▶ [SET PROBLEM]:
Rewrite the listing below as a numbered list with one entry per line. Skip any blank lines and leave out the pictures.

▶ [DATA ROWS]:
- - -

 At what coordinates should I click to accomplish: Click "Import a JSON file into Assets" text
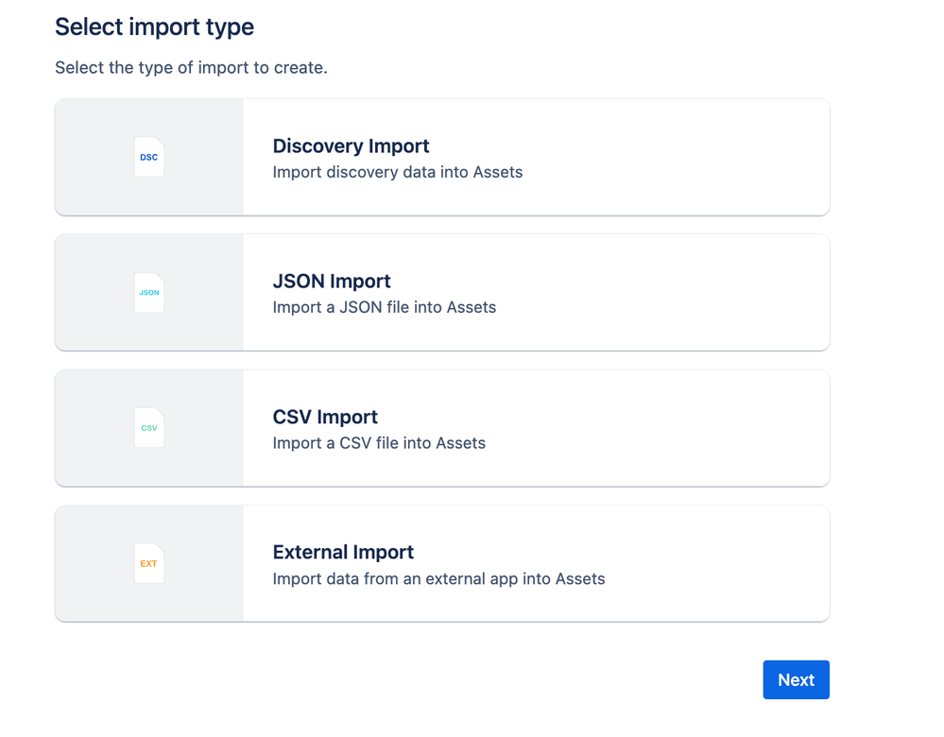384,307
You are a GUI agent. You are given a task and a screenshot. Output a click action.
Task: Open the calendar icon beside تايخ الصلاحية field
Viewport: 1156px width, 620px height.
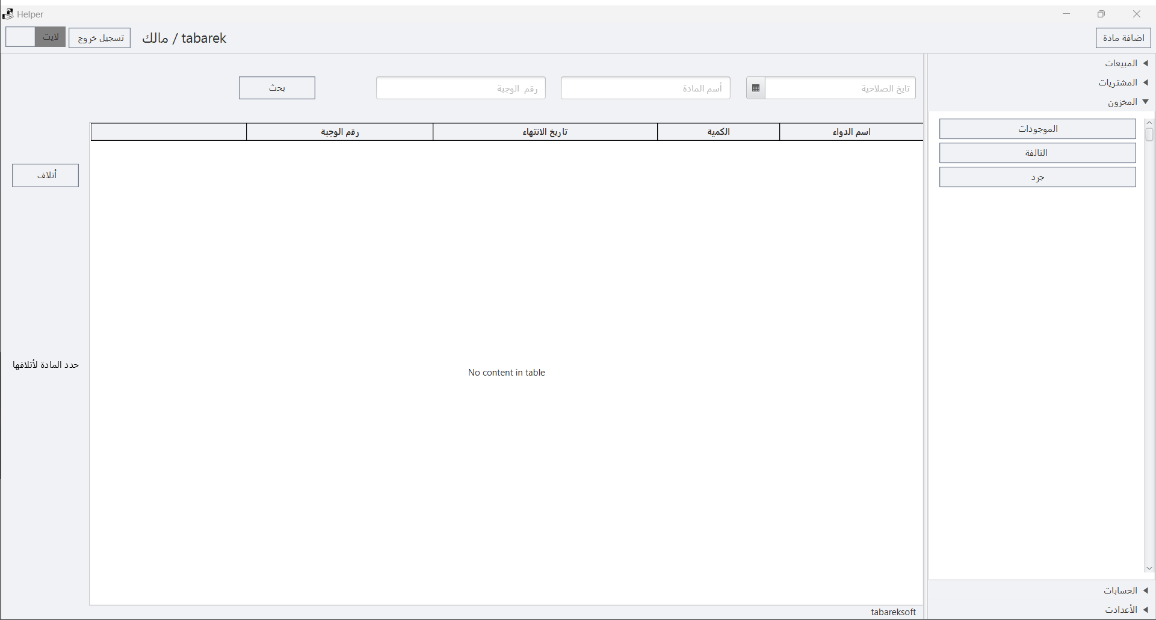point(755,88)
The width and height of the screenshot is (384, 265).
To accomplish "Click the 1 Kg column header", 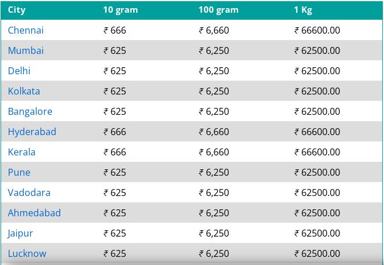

- - -

▶ [ANSWER TO THE PROBLEM]:
1.  At what coordinates should I click to accomplish: Click "Import a JSON file into Assets" text
2. 384,307
3. You are a GUI agent. You are given a task and a screenshot. Output a click action.
4. Task: Open the calendar icon beside تايخ الصلاحية field
5. Viewport: 1156px width, 620px height.
6. point(755,88)
7. The width and height of the screenshot is (384, 265).
8. To accomplish "Click the 1 Kg column header", 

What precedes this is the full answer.